### [Element and text position data]

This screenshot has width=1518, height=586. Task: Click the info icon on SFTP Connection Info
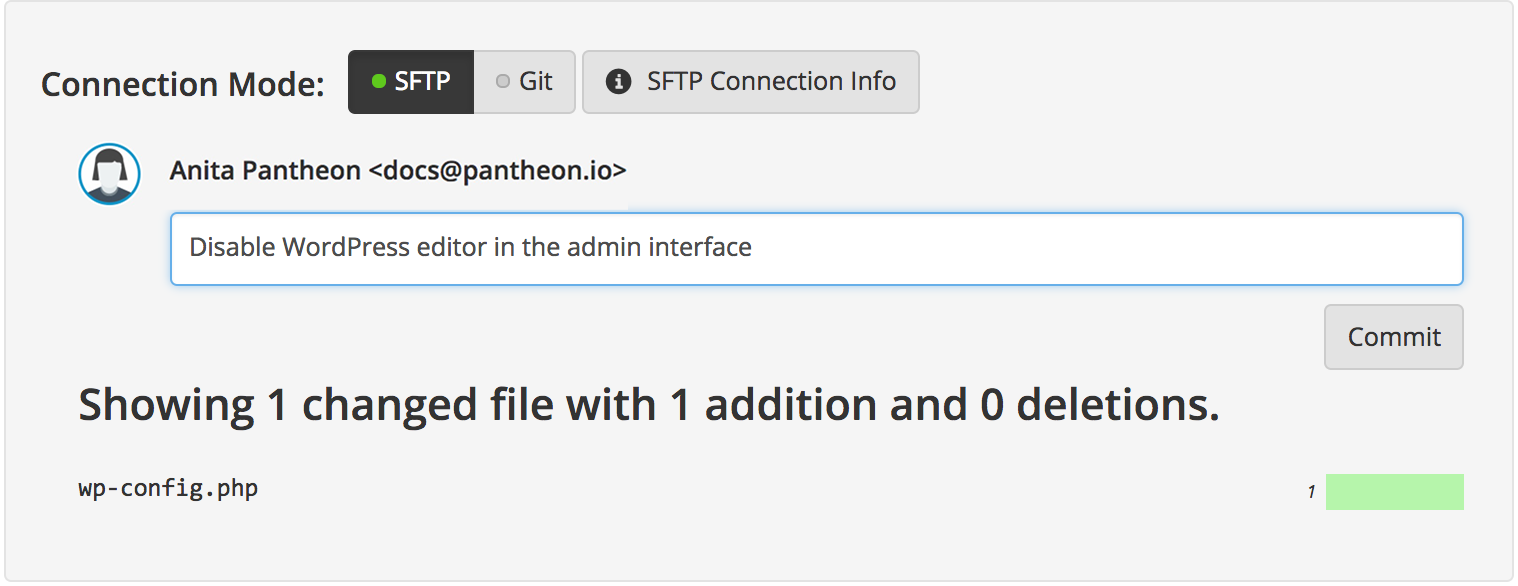point(620,81)
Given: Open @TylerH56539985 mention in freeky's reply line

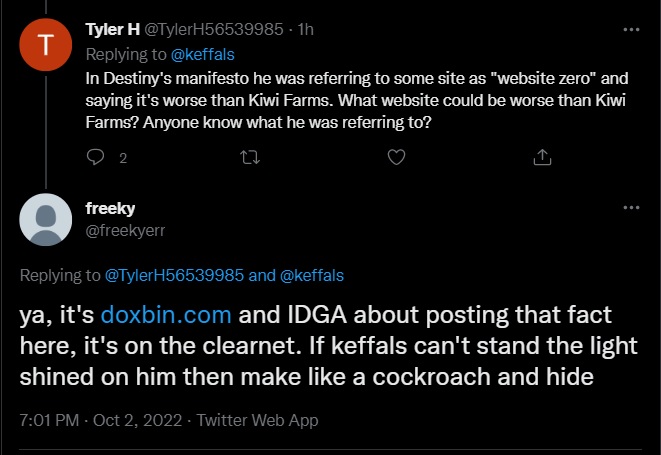Looking at the screenshot, I should (x=174, y=275).
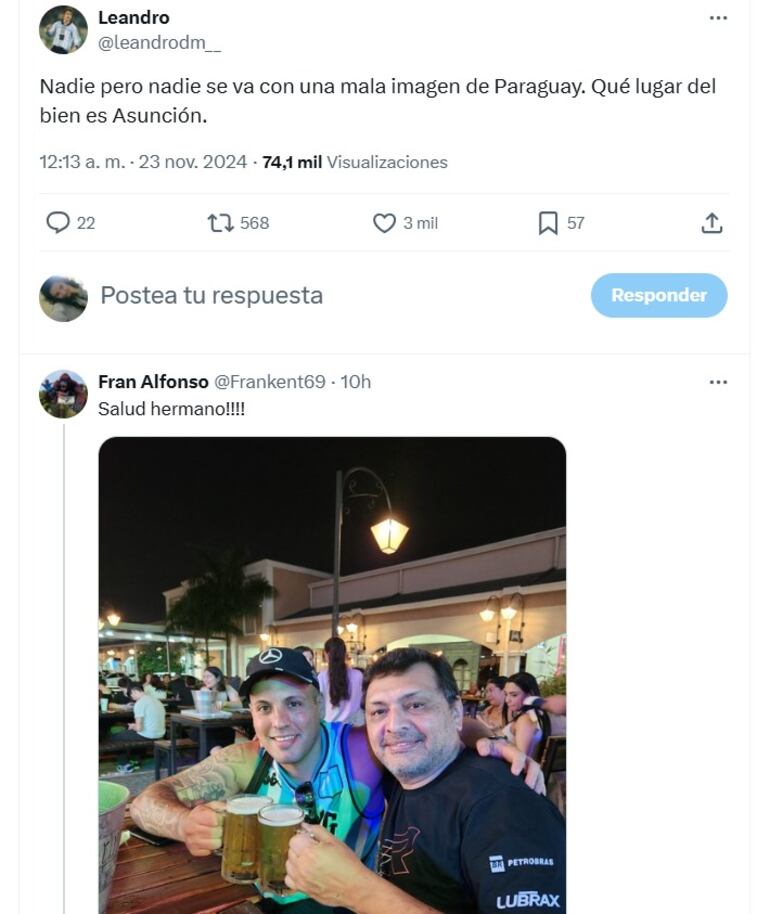This screenshot has width=770, height=914.
Task: Open Fran Alfonso display name link
Action: 153,382
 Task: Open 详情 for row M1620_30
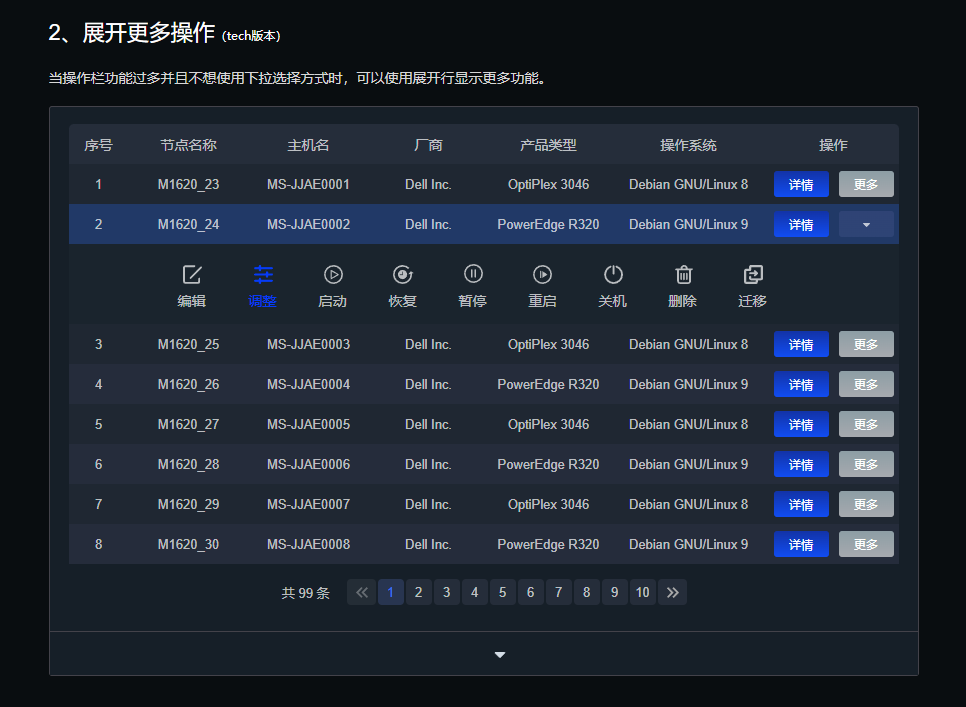tap(801, 545)
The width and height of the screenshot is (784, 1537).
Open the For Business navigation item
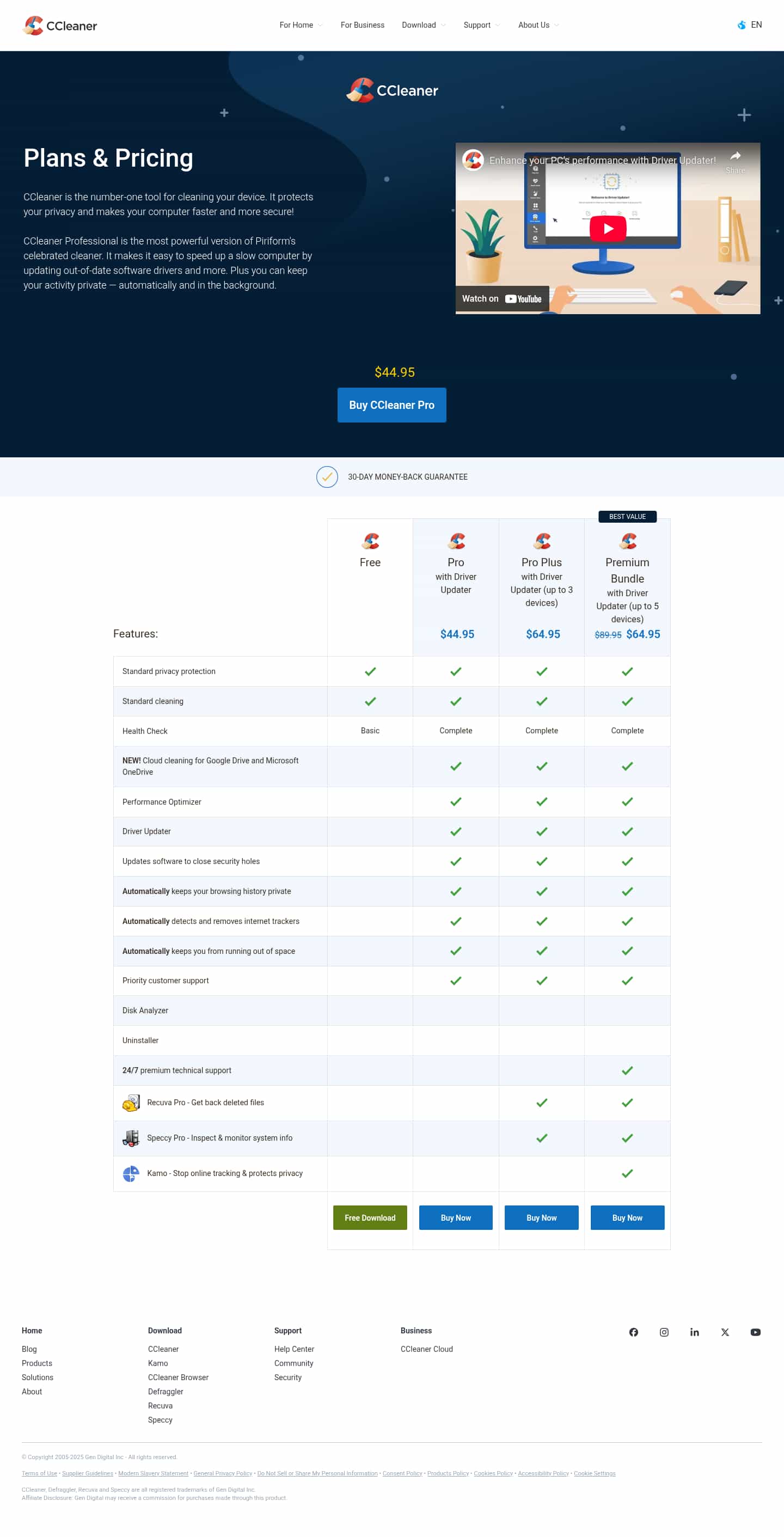click(x=362, y=25)
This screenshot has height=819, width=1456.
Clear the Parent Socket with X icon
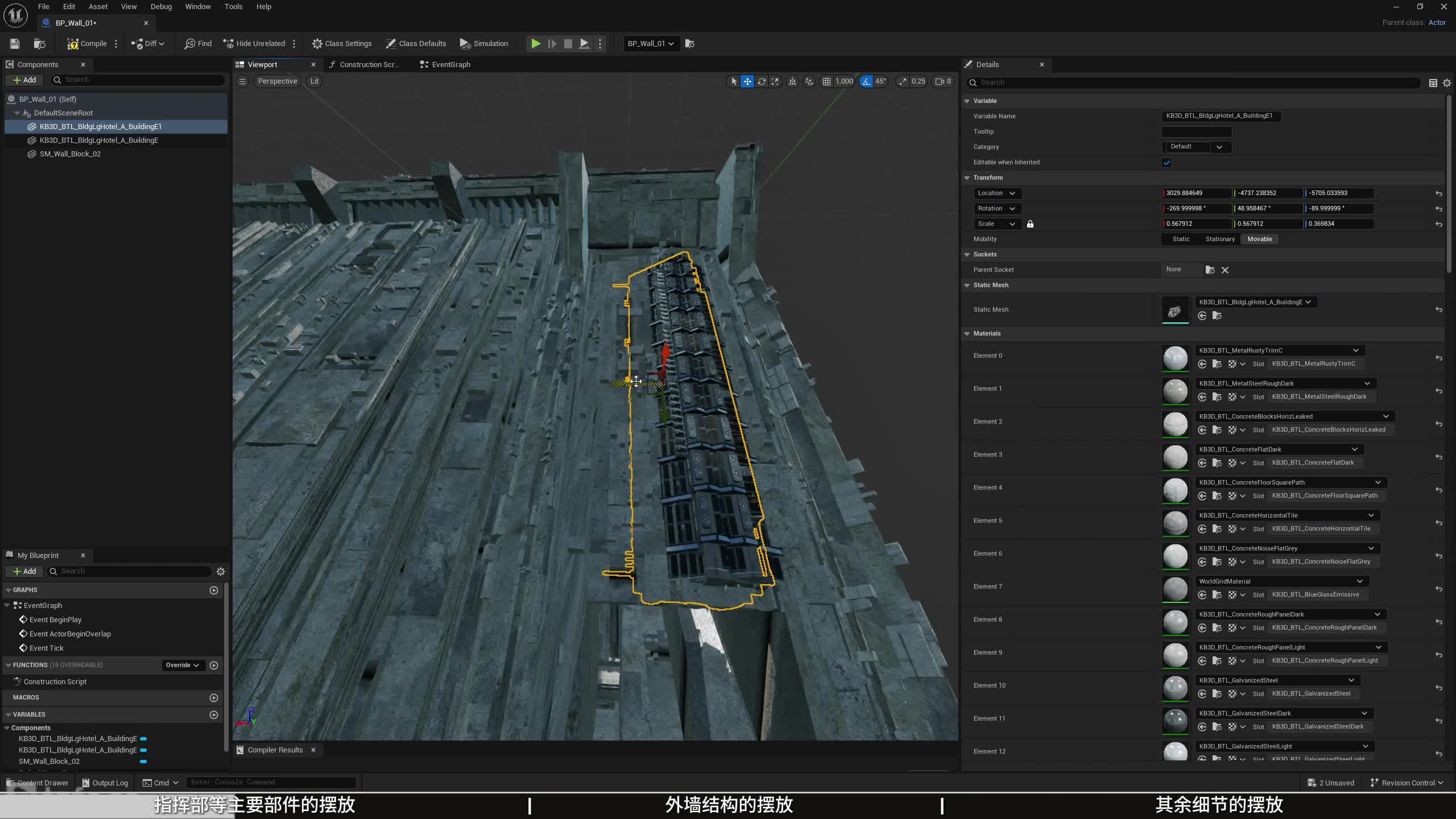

### [GIVEN TASK]
Reproduce, without alteration, the lines from the one containing "Given: Open @TylerH56539985" through the end of the records, and omit the pictures from your output.

### [SOLVED PROBLEM]
Given: Open @TylerH56539985 mention in freeky's reply line

Looking at the screenshot, I should (x=174, y=275).
This screenshot has width=770, height=914.
Task: Open Fran Alfonso display name link
Action: 153,382
 Task: Open 详情 for row M1620_30
tap(801, 545)
The width and height of the screenshot is (784, 1537).
Open the For Business navigation item
click(x=362, y=25)
This screenshot has height=819, width=1456.
Clear the Parent Socket with X icon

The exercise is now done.